*Your task*
Write out exactly the lines that run from the one containing "The height and width of the screenshot is (752, 347)." to the end of the entries below, with both end lines included.

*Records supplied*
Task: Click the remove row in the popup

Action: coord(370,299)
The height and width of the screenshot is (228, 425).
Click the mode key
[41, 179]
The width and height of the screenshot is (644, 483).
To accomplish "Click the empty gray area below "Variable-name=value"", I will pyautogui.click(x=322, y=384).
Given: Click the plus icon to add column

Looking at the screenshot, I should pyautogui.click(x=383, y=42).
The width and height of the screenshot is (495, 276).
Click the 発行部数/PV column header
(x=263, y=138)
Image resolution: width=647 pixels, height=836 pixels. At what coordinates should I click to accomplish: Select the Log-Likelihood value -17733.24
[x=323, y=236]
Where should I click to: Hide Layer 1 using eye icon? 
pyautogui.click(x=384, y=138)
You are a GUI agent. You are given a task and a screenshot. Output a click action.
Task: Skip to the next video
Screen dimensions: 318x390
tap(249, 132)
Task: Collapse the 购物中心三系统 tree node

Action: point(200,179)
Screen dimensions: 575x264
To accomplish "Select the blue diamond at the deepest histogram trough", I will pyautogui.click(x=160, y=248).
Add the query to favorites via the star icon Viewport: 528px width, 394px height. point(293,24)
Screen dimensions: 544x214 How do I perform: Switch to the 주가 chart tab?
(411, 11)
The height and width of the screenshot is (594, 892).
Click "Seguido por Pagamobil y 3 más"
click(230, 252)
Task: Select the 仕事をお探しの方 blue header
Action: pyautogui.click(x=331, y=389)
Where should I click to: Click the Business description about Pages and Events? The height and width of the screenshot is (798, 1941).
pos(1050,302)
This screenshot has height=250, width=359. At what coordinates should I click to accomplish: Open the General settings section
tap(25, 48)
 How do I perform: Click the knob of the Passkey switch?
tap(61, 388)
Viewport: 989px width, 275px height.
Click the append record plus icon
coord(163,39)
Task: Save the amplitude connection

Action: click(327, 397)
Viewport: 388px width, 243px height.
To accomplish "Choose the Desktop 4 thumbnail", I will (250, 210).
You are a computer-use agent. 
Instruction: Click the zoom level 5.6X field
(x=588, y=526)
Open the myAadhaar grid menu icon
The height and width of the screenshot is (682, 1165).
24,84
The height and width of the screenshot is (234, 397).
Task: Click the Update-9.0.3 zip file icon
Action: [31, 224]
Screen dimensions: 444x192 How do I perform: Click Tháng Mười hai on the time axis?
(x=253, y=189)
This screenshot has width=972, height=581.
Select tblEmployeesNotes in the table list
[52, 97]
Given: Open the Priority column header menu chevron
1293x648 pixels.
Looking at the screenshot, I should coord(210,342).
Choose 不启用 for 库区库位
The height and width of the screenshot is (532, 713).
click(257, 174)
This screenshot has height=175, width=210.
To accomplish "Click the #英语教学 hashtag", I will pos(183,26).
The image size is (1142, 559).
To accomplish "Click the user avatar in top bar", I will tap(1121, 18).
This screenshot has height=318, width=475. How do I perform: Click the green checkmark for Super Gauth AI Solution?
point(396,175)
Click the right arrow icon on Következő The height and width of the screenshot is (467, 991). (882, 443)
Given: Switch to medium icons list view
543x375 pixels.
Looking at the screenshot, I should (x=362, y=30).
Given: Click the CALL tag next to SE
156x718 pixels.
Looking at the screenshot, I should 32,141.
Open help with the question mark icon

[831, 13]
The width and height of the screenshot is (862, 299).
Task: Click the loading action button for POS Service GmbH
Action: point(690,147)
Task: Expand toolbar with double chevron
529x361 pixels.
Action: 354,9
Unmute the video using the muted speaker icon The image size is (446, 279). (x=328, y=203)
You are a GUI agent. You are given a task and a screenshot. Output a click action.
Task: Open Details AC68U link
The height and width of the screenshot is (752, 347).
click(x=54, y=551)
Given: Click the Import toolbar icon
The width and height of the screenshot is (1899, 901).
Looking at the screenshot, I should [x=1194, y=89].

*Output below*
The height and width of the screenshot is (752, 347).
click(x=54, y=551)
Given: Click the Import toolbar icon
The width and height of the screenshot is (1899, 901).
Looking at the screenshot, I should [x=1194, y=89].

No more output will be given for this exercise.